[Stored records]
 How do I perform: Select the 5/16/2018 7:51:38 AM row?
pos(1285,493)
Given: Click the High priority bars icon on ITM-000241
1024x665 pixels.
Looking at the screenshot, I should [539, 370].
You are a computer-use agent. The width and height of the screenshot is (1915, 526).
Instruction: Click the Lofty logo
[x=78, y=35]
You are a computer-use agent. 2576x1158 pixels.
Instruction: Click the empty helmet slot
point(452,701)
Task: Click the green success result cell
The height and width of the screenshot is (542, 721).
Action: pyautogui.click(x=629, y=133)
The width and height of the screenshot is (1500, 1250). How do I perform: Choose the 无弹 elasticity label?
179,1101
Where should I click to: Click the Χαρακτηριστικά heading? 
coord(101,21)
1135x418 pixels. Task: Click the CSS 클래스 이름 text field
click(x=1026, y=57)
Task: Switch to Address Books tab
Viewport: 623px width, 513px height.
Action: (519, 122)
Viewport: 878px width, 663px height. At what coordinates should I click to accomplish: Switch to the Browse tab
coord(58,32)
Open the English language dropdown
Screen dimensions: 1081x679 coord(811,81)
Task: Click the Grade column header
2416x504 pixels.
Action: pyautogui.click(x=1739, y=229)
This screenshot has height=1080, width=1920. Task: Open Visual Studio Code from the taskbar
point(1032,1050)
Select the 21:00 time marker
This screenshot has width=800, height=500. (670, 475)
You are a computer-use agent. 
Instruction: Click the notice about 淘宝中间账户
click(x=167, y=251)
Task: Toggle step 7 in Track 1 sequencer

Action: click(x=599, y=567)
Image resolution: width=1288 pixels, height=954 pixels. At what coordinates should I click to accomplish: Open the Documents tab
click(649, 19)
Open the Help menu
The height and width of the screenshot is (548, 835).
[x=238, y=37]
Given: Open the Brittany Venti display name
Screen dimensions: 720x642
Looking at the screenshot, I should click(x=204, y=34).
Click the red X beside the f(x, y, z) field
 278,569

--- WORK TASK ---
Copy out the lines of the records above in which the string "computer" appears.

--- YOUR RESPONSE ---
You are a computer-use agent. The width and height of the screenshot is (1915, 526).
You are a computer-use agent. 2576x1158 pixels.
You are a computer-use agent. 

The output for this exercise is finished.